[Text section]
Chicken Pot "Pirals" : Hye Thyme Cafe

Because I'm used to working with phyllo anyhow, and we have one diner who is not partial to pastry crust, I was thinking about making a "pot pie" with phyllo. There are a bazillion recipes where people press phyllo into muffin cups and bake various items inside, so I could have gone that way, but I decided to try something else. I'll give this one an A on flavor but a C- on execution since my intent was for you to be able to see spirals of all the different layers.

Before I started, I was debating whether I should stack the layers and roll them like a stuffed meatloaf, or roll one layer, set up the next one, roll the first into it, set up a third, roll the first two...  I should have gone with my instinct and rolled them separately! Since everyone enjoyed this so much and deemed it a "keeper," I'll be sure to try it that way next time. If that doesn't work, I'll just wrap it like a strudel after that. I'll still keep the sauce separate though, so the dough can crisp up.

For the filling, I slightly modified my version of a Taste of Home recipe I make from time to time. That's a Chicken Pot Pie with a Hashbrown Crust.  

1 pkg phyllo
8 T butter, divided
1 T Crisco (optional)
1/4 c flour
2 t Worcestershire
1 t chicken stock base
2 c chicken broth
1 c milk
1 t dry rubbed sage
2 t dry parsley
salt / pepper
2-3 c cooked chicken, diced
1 lg onion, diced
3-4 stalks celery, diced
1 1/2 c carrots - shredded or diced small
1 1/2 c frozen baby peas, thawed

Saute the celery and onion in 4T of the butter until soft, then scoop out of the pot with a spider or slotted spoon onto paper towels. You want to leave as much of the butter in the pot as you can, and you want to blot the celery/onion so it's not so wet that it gums up your dough. 

Whisk the flour into the remaining butter in the pot and let cook for a few minutes to form a roux. Once it starts to get a little color to it, go ahead and whisk in the Worcestershire, then slowly whisk in the broth and milk to incorporate. Add the chicken stock base (or a bouillon cube) and the herbs, then bring up to a boil, whisking often, until it thickens. For some reason, it wasn't thickening for me like it normally does. If that happens, just stir a little water into some corn starch to form a slurry and add a little at a time to the pot until it cooperates. Season with a little salt and pepper, then remove from heat and set aside. Just give it a stir once in a while so it doesn't form a skin on top before you get back to it. You can warm it up again when the roll comes out of the oven.

[Material provided]
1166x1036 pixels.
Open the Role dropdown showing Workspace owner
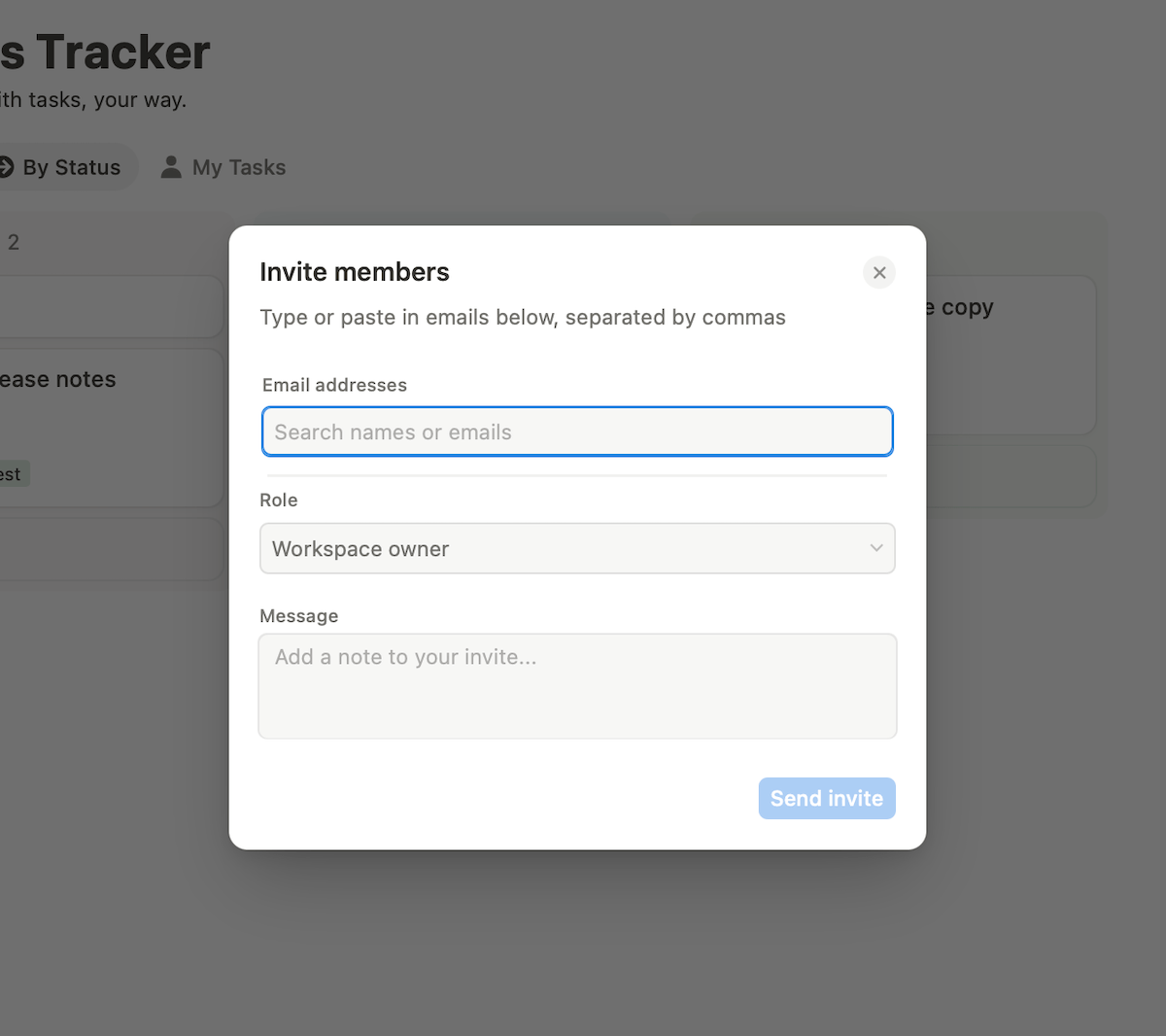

[Given instruction A]
In the pot pie recipe, rewrite the passage from "For the filling, I" up to and including "a Hashbrown Crust.", replacing "Hashbrown" with "Biscuit".
[Given instruction B]
What grade does the pot pie recipe give the dish for flavor?
[Given instruction C]
Please carry on writing the pot pie recipe from the point where it stops.
The material comes from a separate source and has no connection to the pot pie recipe.

[Final answer A]
For the filling, I slightly modified my version of a Taste of Home recipe I make from time to time. That's a Chicken Pot Pie with a Biscuit Crust.

[Final answer B]
An A.

[Final answer C]
I never thought about it until I opened the jar, but I have apparently never used rubbed sage before. I've used fresh sage, and I thought I had used jarred, but when I opened this one, I was surprised to see that it was packed all the way to the top. When I went to scoop some out, I realized it was packed in there almost like moss. It had an interesting texture. As for the parsley, that's not pictured above because I hadn't planned on using it. When I went to put the sage in the spice drawer, I noticed the parsley and figured what the heck. Although I couldn't help but channel my inner Simon & Garfunkel and automatically started singing, I did manage to resist the impulse to reach for the rosemary and thyme as well.  :)

As with the celery/onion combo, you want to make sure you peas and carrots aren't carrying a lot of extra moisture, so go ahead and pour those out onto paper towels or a clean dish towel to blot. If you like a little texture, you can use the carrots raw; otherwise, give them a quick blanch in boiling water then run them under cold water to stop the cooking process before blotting.

I was born pre-programmed to clarify my butter when working with phyllo, but since you will be pouring gravy over this, you can skip that step if you want and just melt the other 4T. I always add at little Crisco with the butter to make the dough more crispy.

Preheat oven to 375.

Lay two sheets of phyllo on your work surface, with a long edge facing you, and brush with melted butter.  Sprinkle carrots over the dough, going all the way out to the short edges but leaving a gap along the front and back to help with rolling.  If you're going to continue the way I did, stack two more sheets of phyllo over the carrots, brush with butter, then cover with peas.  Repeat with the celery/onion mixture, then again for the chicken.  

Once I had all of the layers stacked, I rolled from the edge closest to me toward the back. That's when I realized that my carrots were too wet - a bunch of them tore through the dough. No problem! Once I had the whole thing rolled, I put two more sheets of phyllo down, brushed with butter and rolled again.

With a very sharp knife, cut slits in the top.  This serves two purposes: 1) allows steam to escape; 2) now you know where to cut your portions for serving.  :-)

Pop it in the oven until nicely golden. If it starts to brown too quickly, you can drop the temp down to 325, or cover it with foil. Oh, you might notice in my pic that I baked it on foil. That didn't turn out to be necessary. I did that so I could flip the ends up in case the filling wanted to spill out, but that wasn't an issue at all.

Once it starts to get a nice brown on it, go ahead and bring your sauce back up to temp. When the roll comes out of the oven, let it sit for a minute or two, then follow through with the slices you made on the top. Plate and spoon sauce over the top.

Chicken Pot "Pirals" : Hye Thyme Cafe

Chicken Pot "Pirals" : Hye Thyme Cafe

Aside from being something different visually, it's also probably somewhat healthier than a traditional pot pie since you end up using less sauce. Had I made a regular pot pie, or even the hashbrown version, I would have automatically incorporated all of the sauce. With this, there was enough left that I am storing it in the freezer for another occasion.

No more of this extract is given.